In this article you will learn:
- What Iodine is
- Why we need it
- Iodine deficiency
- Best sources of iodine
- Recommended Daily Intake
What is Iodine?
Iodine is a chemical element found in the the food we eat. Iodine was one of the first minerals to be considered essential for the body to function optimally. It is required for the healthy function of the human body and brain.
Why we need it?
Our thyroid uses iodine to make hormones. Now you may think hormones are a bad thing – especially when they get all mixed up and we get a little crazy, but hormones are essential to life. Hormones play a role in the regulation of various metabolic processes.

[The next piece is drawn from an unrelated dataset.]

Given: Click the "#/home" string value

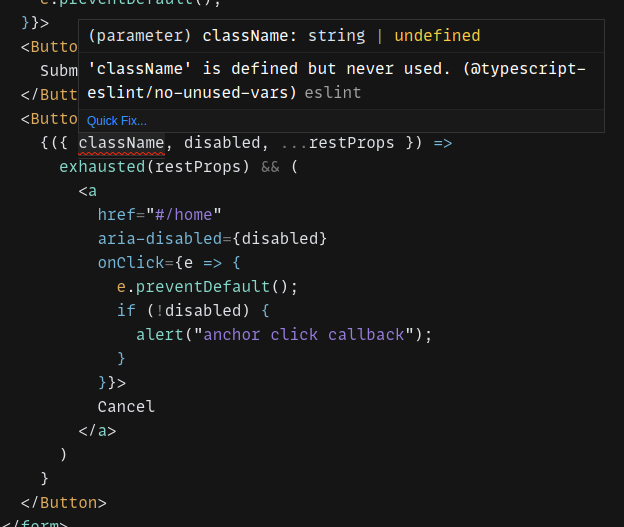Looking at the screenshot, I should 184,214.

Iodine benefits include the healthy uptake of oxygen in the blood, which helps to maintain (and improve) our metabolic rate.
Iodine deficiency, or low iodine levels, can lead to weight gain, lethargy, intolerance to cold, increased blood cholesterol, mental fogginess and reduced heart function. Other iodine deficiency symptoms can include dry skin and constipation.
The world’s leading cause of preventable intellectual disability in children is iodine deficiency.
Long term iodine deficiency can lead to goitre as the thyroid gland enlarges in an attempt to produce more hormones. Iodine deficiency has also been linked to Hashimotos and polycystic ovary syndrome.
Sources Of Iodine
Processed foods typically have more iodine than unprocessed foods due to the addition of iodized salt during the production process.
Legislation in 2009 in Australia and New Zealand mandated that commercial bakers use iodised salt in bread and since then all commercially baked bread (except organic bread) uses iodised salt. If you are a bread eater, and you eat commercially baked bread that is not organic, you will get some of your iodine requirements from bread.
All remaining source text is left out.